What Christ has commissioned the Church to do is, to plant and sow and cultivate the seed of the Word with best skill — but not to root up weeds. This He has reserved for His commissioned angels, who, when sent forth, "they will weed out of his kingdom everything that causes sin and all who do evil. They will throw them into the fiery furnace, where there will be weeping and gnashing of teeth!"

So far is this passage, therefore, from sanctioning persecution, it strongly, though inferentially, condemns it. It reserves the final decision to omniscient power — and the final gathering to angelic reapers, ministering spirits, swayed by no human passions, and acting under the eye and finger of their Eternal King.
 

The fourth and last proposition is, that both the parable and the interpretation given by our Lord, emphatically show, that a separation shall take place at some future day. Whatever, then, may be the condition of the Church of God now, there is a day coming, when "judgment shall begin at the house of God."

Then shall this mixture of good and evil end.

Then shall the weeds be gathered for the burning — and the wheat for God's barn.

Then shall there be a separation, total, complete, and forever — of the true and false professors, who now grow up together in the field of the Church.

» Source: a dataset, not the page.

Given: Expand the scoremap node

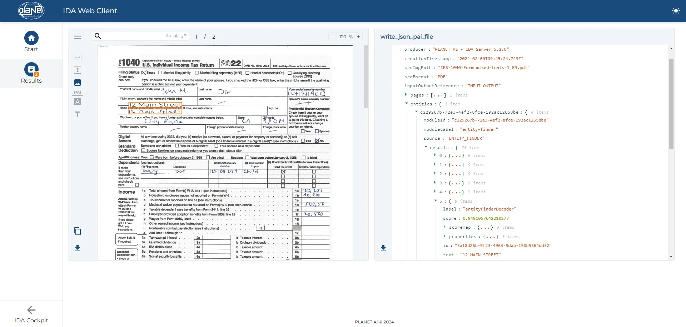Looking at the screenshot, I should (x=444, y=227).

As it is the design of another parable, namely, "The Draw-Net," to represent this special truth, we shall not dwell upon it here; but, simply announcing the fact that such a separation will take place by Divine command, under Divine direction, and for purposes of Divine judgment — we pass to the final result of such a severing of the good from the bad — first, as to the weeds; and then, secondly, as to the wheat.

The "WEEDS" are first reaped, then bound "in bundles to burn," then cast "into a furnace of fire," producing "wailing and gnashing of teeth" — words designed to show the intensity of the suffering of the wicked in the world to come; for it is only by terms borrowed from physical pain, or from implements and instruments of bodily torture — that we can set forth the unspeakable anguish of soul which they shall experience who "lie down in everlasting sorrow," "where their worm never dies, and their fire is never quenched."

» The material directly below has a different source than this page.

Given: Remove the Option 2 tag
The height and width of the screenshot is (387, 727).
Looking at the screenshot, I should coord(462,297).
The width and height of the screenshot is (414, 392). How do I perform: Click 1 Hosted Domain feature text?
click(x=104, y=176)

The fierce struggle of contending passions;
the unchecked power of evil, rising and swelling with tumultuous rage;
the writhings of a spirit bereft of every hope, and haunted by despair;
the goadings of a conscience quickened into intense activity by the memory of the past;
the forebodings of an ever-increasing torment, waxing keener throughout eternity;
the remembrance of what is lost — Heaven, the soul, God's pardon, Christ's favor, everlasting bliss;
and the consciousness of what has been self-induced — weeping and wailing and gnashing of teeth forever!

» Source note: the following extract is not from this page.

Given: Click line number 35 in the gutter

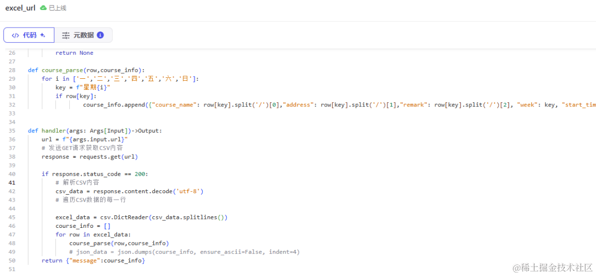Looking at the screenshot, I should click(12, 130).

Oh! this, this is the fire that ever burns with gnawing — but never-consuming flame! This is the furnace, "seven times heated" by the fuel of an ungodly life, in which retributive justice shall cast the unrepenting soul, and leave it there — to memory, to conscience, to Satan, to despair. Well may the prophet say, "Woe to the wicked! Disaster is upon them! They will be paid back for what their hands have done!"

With equal truth does God declare, "Say unto the righteous, it shall be well with him, for they shall eat the fruit of their doings." Their condition, after the day of judgment, shall be one of splendor and rejoicing.

Freed from the body of this death,
removed from a world of sin,
exempt from the temptations of the adversary,
full of love and peace and joy —
they shine forth in their true characters, as "children of light and of the day." While on earth they were "lights in the world," but the light was obscured by their imperfections and sins; it was more frequently hidden under a bushel, than set on a candlestick. But now, the clouds of error, of unbelief, of sin, have been rolled away — and, in the clear sky of Heaven, they manifest their true character, and shine forth "as the sun" in the kingdom of God; and there they shall shine, says the prophet Daniel, "forever and ever!"